Brief
Give the listing again, word for word.

──────────────────────────────

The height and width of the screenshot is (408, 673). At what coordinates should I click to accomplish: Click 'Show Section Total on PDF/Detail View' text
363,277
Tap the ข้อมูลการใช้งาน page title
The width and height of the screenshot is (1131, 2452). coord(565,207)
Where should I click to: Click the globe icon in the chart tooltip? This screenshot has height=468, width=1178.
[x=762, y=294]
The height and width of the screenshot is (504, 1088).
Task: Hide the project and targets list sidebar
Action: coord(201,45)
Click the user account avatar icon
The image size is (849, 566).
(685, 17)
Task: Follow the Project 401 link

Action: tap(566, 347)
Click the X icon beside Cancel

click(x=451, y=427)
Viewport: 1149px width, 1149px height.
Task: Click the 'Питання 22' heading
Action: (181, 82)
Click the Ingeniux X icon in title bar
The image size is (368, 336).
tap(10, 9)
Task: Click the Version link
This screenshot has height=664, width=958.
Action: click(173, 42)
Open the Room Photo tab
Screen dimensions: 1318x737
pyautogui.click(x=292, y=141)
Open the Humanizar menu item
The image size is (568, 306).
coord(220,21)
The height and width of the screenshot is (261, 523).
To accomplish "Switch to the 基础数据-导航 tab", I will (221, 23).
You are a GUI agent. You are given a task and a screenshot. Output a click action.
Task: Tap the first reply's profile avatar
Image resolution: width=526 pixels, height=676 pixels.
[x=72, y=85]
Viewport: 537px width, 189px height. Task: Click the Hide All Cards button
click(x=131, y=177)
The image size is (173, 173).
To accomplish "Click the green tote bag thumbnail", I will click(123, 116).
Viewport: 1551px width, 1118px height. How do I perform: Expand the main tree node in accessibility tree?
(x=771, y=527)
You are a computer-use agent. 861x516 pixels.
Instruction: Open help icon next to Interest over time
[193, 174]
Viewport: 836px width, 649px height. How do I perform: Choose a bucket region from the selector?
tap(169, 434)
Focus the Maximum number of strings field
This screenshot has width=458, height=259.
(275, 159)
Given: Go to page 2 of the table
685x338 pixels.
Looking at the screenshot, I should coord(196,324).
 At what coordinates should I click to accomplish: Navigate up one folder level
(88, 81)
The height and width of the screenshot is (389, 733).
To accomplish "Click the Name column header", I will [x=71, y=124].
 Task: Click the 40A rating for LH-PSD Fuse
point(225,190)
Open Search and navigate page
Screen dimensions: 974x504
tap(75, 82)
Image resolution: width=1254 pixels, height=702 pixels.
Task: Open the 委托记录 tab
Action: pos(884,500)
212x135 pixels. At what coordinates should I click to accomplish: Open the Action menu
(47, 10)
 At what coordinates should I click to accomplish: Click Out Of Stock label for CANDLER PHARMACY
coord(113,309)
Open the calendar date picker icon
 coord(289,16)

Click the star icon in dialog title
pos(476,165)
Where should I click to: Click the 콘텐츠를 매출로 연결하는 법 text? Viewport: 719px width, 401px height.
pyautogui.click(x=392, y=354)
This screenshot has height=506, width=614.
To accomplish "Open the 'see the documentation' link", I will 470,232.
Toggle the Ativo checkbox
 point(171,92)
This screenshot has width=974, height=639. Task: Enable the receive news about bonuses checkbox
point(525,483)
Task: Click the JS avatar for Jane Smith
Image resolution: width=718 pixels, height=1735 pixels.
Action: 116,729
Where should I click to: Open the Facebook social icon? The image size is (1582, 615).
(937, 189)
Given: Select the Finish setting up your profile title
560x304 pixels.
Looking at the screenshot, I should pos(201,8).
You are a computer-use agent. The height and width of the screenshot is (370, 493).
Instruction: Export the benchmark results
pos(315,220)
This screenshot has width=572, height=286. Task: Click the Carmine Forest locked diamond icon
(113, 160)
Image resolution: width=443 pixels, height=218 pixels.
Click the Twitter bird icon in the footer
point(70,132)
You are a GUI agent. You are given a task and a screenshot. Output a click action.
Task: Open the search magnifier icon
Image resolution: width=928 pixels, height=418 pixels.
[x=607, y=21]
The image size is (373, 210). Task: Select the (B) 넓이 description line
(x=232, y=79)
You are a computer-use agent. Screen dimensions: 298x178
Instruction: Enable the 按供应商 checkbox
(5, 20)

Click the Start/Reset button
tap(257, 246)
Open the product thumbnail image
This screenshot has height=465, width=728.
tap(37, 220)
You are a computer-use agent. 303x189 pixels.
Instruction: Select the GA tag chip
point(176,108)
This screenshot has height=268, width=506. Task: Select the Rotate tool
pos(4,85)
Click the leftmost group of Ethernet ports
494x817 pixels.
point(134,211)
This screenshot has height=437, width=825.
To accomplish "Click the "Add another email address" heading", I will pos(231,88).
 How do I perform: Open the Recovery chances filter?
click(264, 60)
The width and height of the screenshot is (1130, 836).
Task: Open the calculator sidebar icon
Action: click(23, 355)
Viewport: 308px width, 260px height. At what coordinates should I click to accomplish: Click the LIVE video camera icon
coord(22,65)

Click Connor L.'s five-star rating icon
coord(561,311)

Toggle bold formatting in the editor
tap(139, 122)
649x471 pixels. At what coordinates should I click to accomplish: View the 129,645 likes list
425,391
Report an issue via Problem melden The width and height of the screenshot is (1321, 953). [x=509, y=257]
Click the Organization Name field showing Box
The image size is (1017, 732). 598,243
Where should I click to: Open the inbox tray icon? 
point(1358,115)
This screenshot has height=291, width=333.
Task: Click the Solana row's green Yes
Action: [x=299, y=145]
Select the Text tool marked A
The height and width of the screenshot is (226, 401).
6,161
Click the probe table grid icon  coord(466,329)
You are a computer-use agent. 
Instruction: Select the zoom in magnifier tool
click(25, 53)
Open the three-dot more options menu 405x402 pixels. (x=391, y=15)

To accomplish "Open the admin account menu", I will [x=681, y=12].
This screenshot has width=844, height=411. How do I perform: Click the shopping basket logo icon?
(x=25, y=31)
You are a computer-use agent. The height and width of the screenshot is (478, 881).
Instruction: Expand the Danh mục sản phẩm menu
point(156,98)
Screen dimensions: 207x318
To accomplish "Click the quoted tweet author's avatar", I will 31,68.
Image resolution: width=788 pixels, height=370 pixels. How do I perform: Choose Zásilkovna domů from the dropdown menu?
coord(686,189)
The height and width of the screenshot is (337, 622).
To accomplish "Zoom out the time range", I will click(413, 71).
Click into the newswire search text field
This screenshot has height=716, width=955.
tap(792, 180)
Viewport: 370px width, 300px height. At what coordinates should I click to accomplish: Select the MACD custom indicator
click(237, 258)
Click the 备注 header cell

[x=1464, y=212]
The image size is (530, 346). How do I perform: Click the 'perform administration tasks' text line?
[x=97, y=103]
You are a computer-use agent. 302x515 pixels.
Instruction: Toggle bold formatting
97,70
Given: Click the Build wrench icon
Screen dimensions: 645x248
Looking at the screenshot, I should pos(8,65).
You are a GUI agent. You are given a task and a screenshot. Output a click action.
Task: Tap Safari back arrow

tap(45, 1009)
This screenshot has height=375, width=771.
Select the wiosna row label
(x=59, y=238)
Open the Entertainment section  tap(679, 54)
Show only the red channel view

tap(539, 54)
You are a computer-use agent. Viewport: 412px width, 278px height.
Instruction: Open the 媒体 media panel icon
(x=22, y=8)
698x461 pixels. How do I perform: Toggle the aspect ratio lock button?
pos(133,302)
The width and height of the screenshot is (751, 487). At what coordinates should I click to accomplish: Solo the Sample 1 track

──────────────────────────────

Response to the task
The height and width of the screenshot is (408, 673). At what coordinates should I click to accomplish: Click 'Show Section Total on PDF/Detail View' text
363,277
Tap the ข้อมูลการใช้งาน page title
The width and height of the screenshot is (1131, 2452). coord(565,207)
Where should I click to: Click the globe icon in the chart tooltip? This screenshot has height=468, width=1178.
[x=762, y=294]
The height and width of the screenshot is (504, 1088).
Task: Hide the project and targets list sidebar
Action: coord(201,45)
Click the user account avatar icon
The image size is (849, 566).
(685, 17)
Task: Follow the Project 401 link

Action: tap(566, 347)
Click the X icon beside Cancel

click(x=451, y=427)
Viewport: 1149px width, 1149px height.
Task: Click the 'Питання 22' heading
Action: (181, 82)
Click the Ingeniux X icon in title bar
The image size is (368, 336).
tap(10, 9)
Task: Click the Version link
This screenshot has height=664, width=958.
Action: click(173, 42)
Open the Room Photo tab
Screen dimensions: 1318x737
pyautogui.click(x=292, y=141)
Open the Humanizar menu item
The image size is (568, 306).
coord(220,21)
The height and width of the screenshot is (261, 523).
To accomplish "Switch to the 基础数据-导航 tab", I will (221, 23).
You are a GUI agent. You are given a task and a screenshot. Output a click action.
Task: Tap the first reply's profile avatar
Image resolution: width=526 pixels, height=676 pixels.
[x=72, y=85]
Viewport: 537px width, 189px height. Task: Click the Hide All Cards button
click(x=131, y=177)
The image size is (173, 173).
To accomplish "Click the green tote bag thumbnail", I will click(123, 116).
Viewport: 1551px width, 1118px height. How do I perform: Expand the main tree node in accessibility tree?
(x=771, y=527)
You are a computer-use agent. 861x516 pixels.
Instruction: Open help icon next to Interest over time
[193, 174]
Viewport: 836px width, 649px height. How do I perform: Choose a bucket region from the selector?
tap(169, 434)
Focus the Maximum number of strings field
This screenshot has width=458, height=259.
(275, 159)
Given: Go to page 2 of the table
685x338 pixels.
Looking at the screenshot, I should coord(196,324).
 At what coordinates should I click to accomplish: Navigate up one folder level
(88, 81)
The height and width of the screenshot is (389, 733).
To accomplish "Click the Name column header", I will [x=71, y=124].
 Task: Click the 40A rating for LH-PSD Fuse
point(225,190)
Open Search and navigate page
Screen dimensions: 974x504
tap(75, 82)
Image resolution: width=1254 pixels, height=702 pixels.
Task: Open the 委托记录 tab
Action: pos(884,500)
212x135 pixels. At what coordinates should I click to accomplish: Open the Action menu
(47, 10)
 At what coordinates should I click to accomplish: Click Out Of Stock label for CANDLER PHARMACY
coord(113,309)
Open the calendar date picker icon
 coord(289,16)

Click the star icon in dialog title
pos(476,165)
Where should I click to: Click the 콘텐츠를 매출로 연결하는 법 text? Viewport: 719px width, 401px height.
pyautogui.click(x=392, y=354)
This screenshot has height=506, width=614.
To accomplish "Open the 'see the documentation' link", I will 470,232.
Toggle the Ativo checkbox
 point(171,92)
This screenshot has width=974, height=639. Task: Enable the receive news about bonuses checkbox
point(525,483)
Task: Click the JS avatar for Jane Smith
Image resolution: width=718 pixels, height=1735 pixels.
Action: 116,729
Where should I click to: Open the Facebook social icon? The image size is (1582, 615).
(937, 189)
Given: Select the Finish setting up your profile title
560x304 pixels.
Looking at the screenshot, I should pos(201,8).
You are a computer-use agent. The height and width of the screenshot is (370, 493).
Instruction: Export the benchmark results
pos(315,220)
This screenshot has width=572, height=286. Task: Click the Carmine Forest locked diamond icon
(113, 160)
Image resolution: width=443 pixels, height=218 pixels.
Click the Twitter bird icon in the footer
point(70,132)
You are a GUI agent. You are given a task and a screenshot. Output a click action.
Task: Open the search magnifier icon
Image resolution: width=928 pixels, height=418 pixels.
[x=607, y=21]
The image size is (373, 210). Task: Select the (B) 넓이 description line
(x=232, y=79)
You are a computer-use agent. Screen dimensions: 298x178
Instruction: Enable the 按供应商 checkbox
(5, 20)

Click the Start/Reset button
tap(257, 246)
Open the product thumbnail image
This screenshot has height=465, width=728.
tap(37, 220)
You are a computer-use agent. 303x189 pixels.
Instruction: Select the GA tag chip
point(176,108)
This screenshot has height=268, width=506. Task: Select the Rotate tool
pos(4,85)
Click the leftmost group of Ethernet ports
494x817 pixels.
point(134,211)
This screenshot has height=437, width=825.
To accomplish "Click the "Add another email address" heading", I will pos(231,88).
 How do I perform: Open the Recovery chances filter?
click(264, 60)
The width and height of the screenshot is (1130, 836).
Task: Open the calculator sidebar icon
Action: click(23, 355)
Viewport: 308px width, 260px height. At what coordinates should I click to accomplish: Click the LIVE video camera icon
coord(22,65)

Click Connor L.'s five-star rating icon
coord(561,311)

Toggle bold formatting in the editor
tap(139, 122)
649x471 pixels. At what coordinates should I click to accomplish: View the 129,645 likes list
425,391
Report an issue via Problem melden The width and height of the screenshot is (1321, 953). [x=509, y=257]
Click the Organization Name field showing Box
The image size is (1017, 732). 598,243
Where should I click to: Open the inbox tray icon? 
point(1358,115)
This screenshot has height=291, width=333.
Task: Click the Solana row's green Yes
Action: [x=299, y=145]
Select the Text tool marked A
The height and width of the screenshot is (226, 401).
6,161
Click the probe table grid icon  coord(466,329)
You are a computer-use agent. 
Instruction: Select the zoom in magnifier tool
click(25, 53)
Open the three-dot more options menu 405x402 pixels. (x=391, y=15)

To accomplish "Open the admin account menu", I will [x=681, y=12].
This screenshot has width=844, height=411. How do I perform: Click the shopping basket logo icon?
(x=25, y=31)
You are a computer-use agent. The height and width of the screenshot is (478, 881).
Instruction: Expand the Danh mục sản phẩm menu
point(156,98)
Screen dimensions: 207x318
To accomplish "Click the quoted tweet author's avatar", I will 31,68.
Image resolution: width=788 pixels, height=370 pixels. How do I perform: Choose Zásilkovna domů from the dropdown menu?
coord(686,189)
The height and width of the screenshot is (337, 622).
To accomplish "Zoom out the time range", I will click(413, 71).
Click into the newswire search text field
This screenshot has height=716, width=955.
tap(792, 180)
Viewport: 370px width, 300px height. At what coordinates should I click to accomplish: Select the MACD custom indicator
click(237, 258)
Click the 备注 header cell

[x=1464, y=212]
The image size is (530, 346). How do I perform: Click the 'perform administration tasks' text line?
[x=97, y=103]
You are a computer-use agent. 302x515 pixels.
Instruction: Toggle bold formatting
97,70
Given: Click the Build wrench icon
Screen dimensions: 645x248
Looking at the screenshot, I should pos(8,65).
You are a GUI agent. You are given a task and a screenshot. Output a click action.
Task: Tap Safari back arrow

tap(45, 1009)
This screenshot has height=375, width=771.
Select the wiosna row label
(x=59, y=238)
Open the Entertainment section  tap(679, 54)
Show only the red channel view

tap(539, 54)
You are a computer-use agent. Viewport: 412px width, 278px height.
Instruction: Open the 媒体 media panel icon
(x=22, y=8)
698x461 pixels. How do I perform: Toggle the aspect ratio lock button?
pos(133,302)
The width and height of the screenshot is (751, 487). At what coordinates should I click to accomplish: Solo the Sample 1 track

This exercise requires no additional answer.